[Data extracted from a collection]
####################

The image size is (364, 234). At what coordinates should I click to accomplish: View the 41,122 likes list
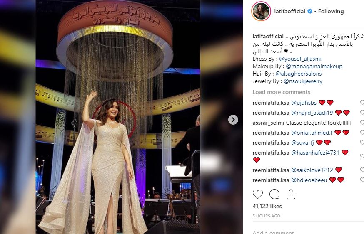[267, 206]
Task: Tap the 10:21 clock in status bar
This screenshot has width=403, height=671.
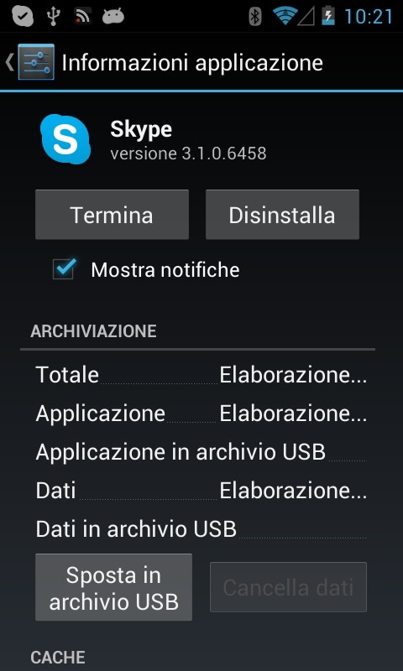Action: [x=369, y=17]
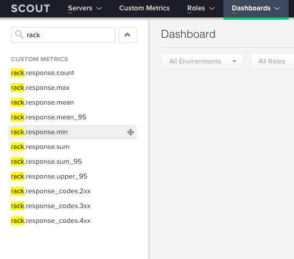Select rack.response.count metric
Viewport: 294px width, 259px height.
43,73
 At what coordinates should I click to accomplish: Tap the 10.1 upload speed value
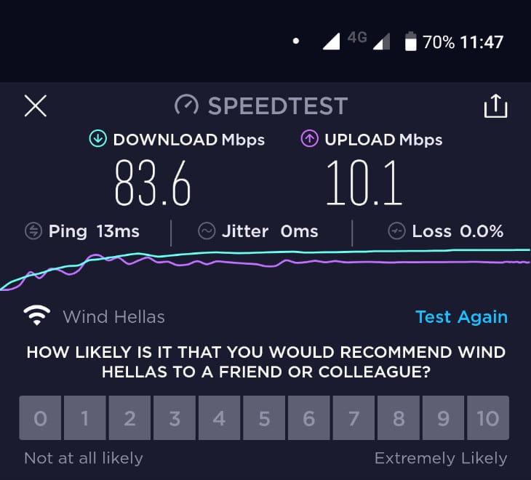[364, 183]
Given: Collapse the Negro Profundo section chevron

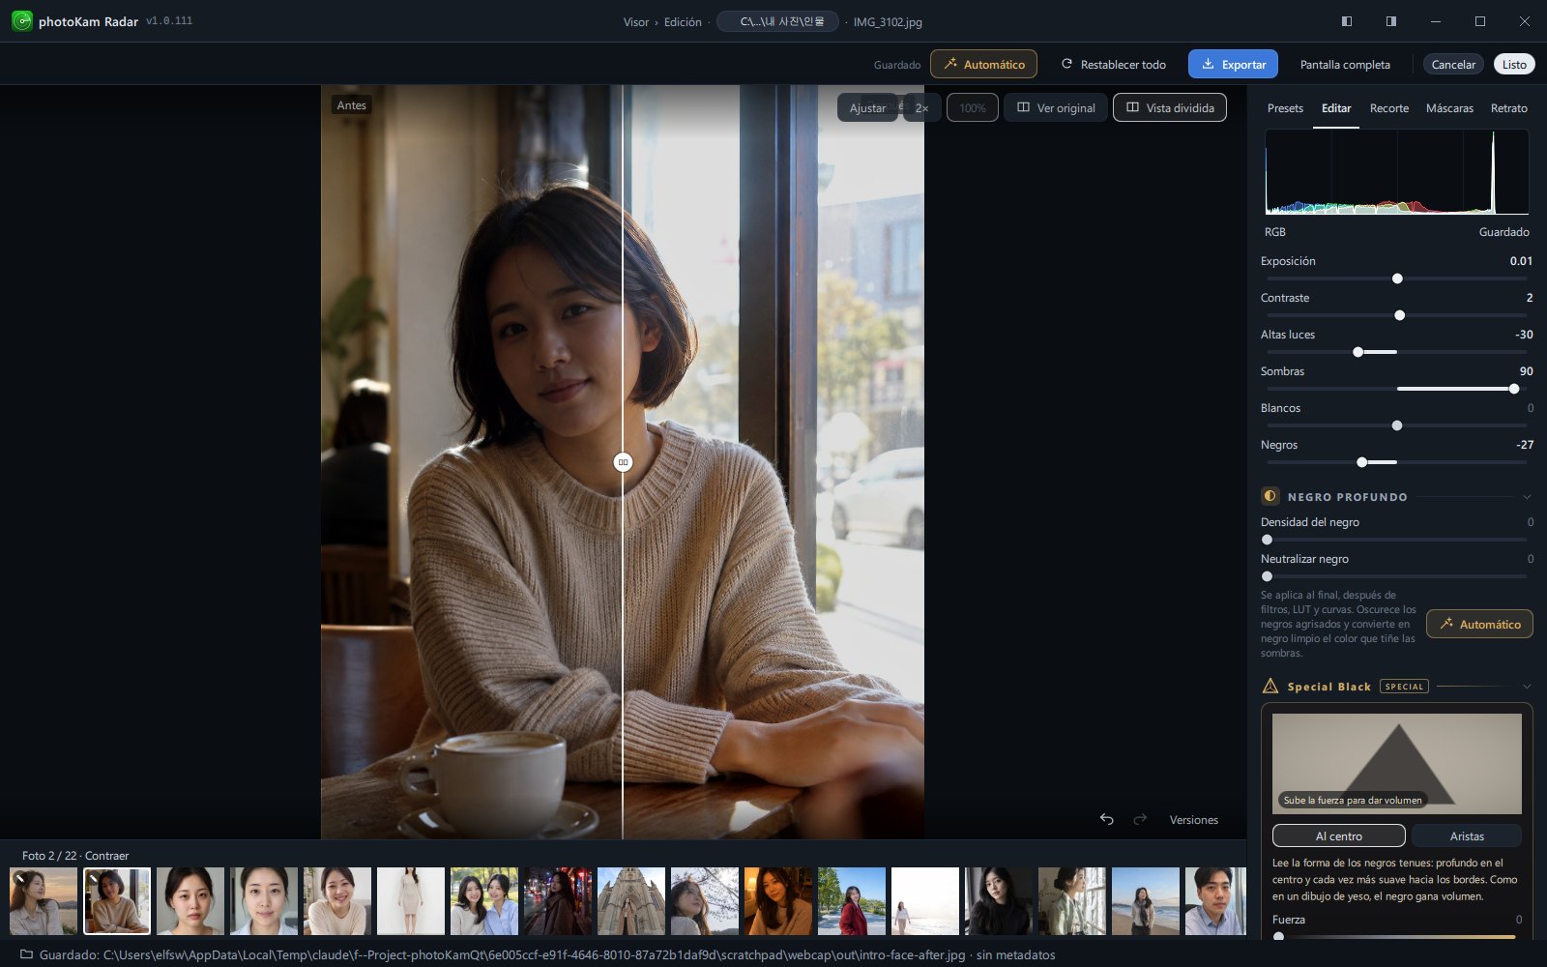Looking at the screenshot, I should tap(1527, 496).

####################

#### WHAT THE EXERCISE ASKS:
Apart from the images, every line above needs to be printed again exactly.

#### OUTPUT OF THE EXERCISE:
The image size is (364, 234). At what coordinates should I click to accomplish: View the 41,122 likes list
[267, 206]
Task: Tap the 10:21 clock in status bar
This screenshot has width=403, height=671.
Action: [x=369, y=17]
Select rack.response.count metric
Viewport: 294px width, 259px height.
43,73
 At what coordinates should I click to accomplish: Tap the 10.1 upload speed value
[364, 183]
Given: Collapse the Negro Profundo section chevron

Looking at the screenshot, I should tap(1527, 496).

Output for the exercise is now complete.